Every year, we at FIRE put out our list of the 10 worst colleges for free speech. And this year, surprisingly, half of the schools on the list earned their spot because they threatened faculty’s right to speak out in some way.
One institution on that list was Northwestern University.
Last year, Northwestern made headlines for its extraordinary attacks on academic freedom on two separate occasions. Once for its 72-day Title IX investigation into Professor Laura Kipnis’ public writings and comments about sexual politics on campus.

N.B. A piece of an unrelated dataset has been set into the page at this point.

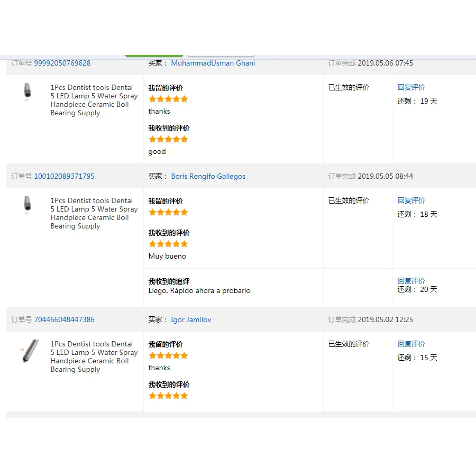This screenshot has width=476, height=476.
Task: Reply to the follow-up review with 20 days left
Action: point(411,281)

And on another occasion, for its censorship of a faculty-produced bioethics journal that Northwestern feared would damage its medical school’s “brand.”
This latest episode of So to Speak: The Free Speech Podcast is about academic freedom, and our guest is Alice Dreger.
Dreger is an historian of medicine and science, a sex researcher, a mainstream writer, and what she calls “an (im)patient advocate.” She also formerly held the position of full professor in Medical Humanities and Bioethics at Northwestern University’s Feinberg School of Medicine, and she was a guest editor for the bioethics journal that Northwestern sought to censor. Last year, Dreger released a book about academic freedom titled, Galileo’s Middle Finger: Heretics, Activists, and One Scholar’s Search for Justice.
In this episode, we speak with Dreger about the importance of academic freedom at Northwestern and beyond, why the corporatization of the modern university threatens free speech on campus, and why we must use the word “formerly” when describing her tenure at Northwestern.